So, you are taking active steps to help being about this longed-for Apocalypse? Or you are morally OK because you just hoping and that's innocent? If Kant (and most of modern Anglo-American law) is right, bad intentions are what make bad acts bad, and wishing evil on people is a culpable state of mind.
Politically speaking, would you like to go to explain to workers that you hope for the destruction of the economy, the loss of their jobs, savings (if any), retirement funds, homes, and to see them plunged into destitution the better to radicalize them and turn them against the capitalist system? Do you think they would regard this as a reason to trust you or a recommendation for your point of view?
Oh, don't worry, you can say, the professional-managerial types are the ones who will really be destroyed; the bosses haven't paid you enough so that the difference between hanging on and destitution will really not mean a lot to you.

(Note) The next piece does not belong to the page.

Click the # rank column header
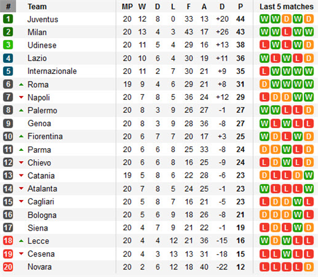Screen dimensions: 318x277 8,6
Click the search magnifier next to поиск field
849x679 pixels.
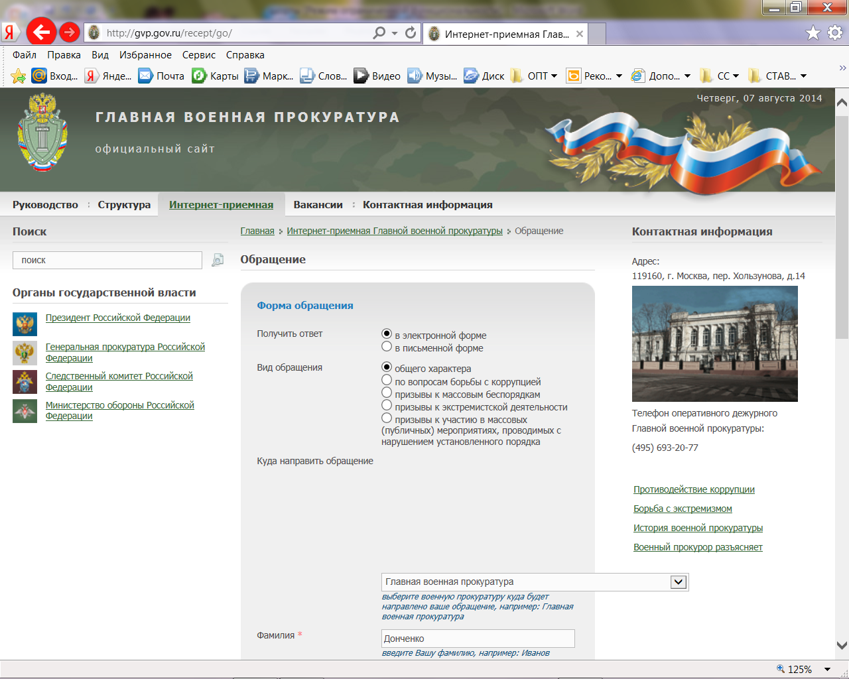[x=216, y=260]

You don't own stocks, have no savings, may merely rent your house. From your new vantage point in a cardboard box under East Wacker Drive, you can gloat about how much relatively worse off the professors, accountants, doctors, and lawyers are, because they lost, relatively speaking, so much more than you. Then you will want to join the Red Action Brigade or whatever. That should be really persuasive, both before the sky falls and after, if it does.
--- Michael Smith <mjs at smithbowen.net> wrote:
> On 08/10/07 02:04:57 PM, andie nachgeborenen wrote:
>
> > Hoping for catastrophe is worse than a crime. It
> is a
> > mistake.
>
> To paraphrase Auden: Hoping makes nothing happen.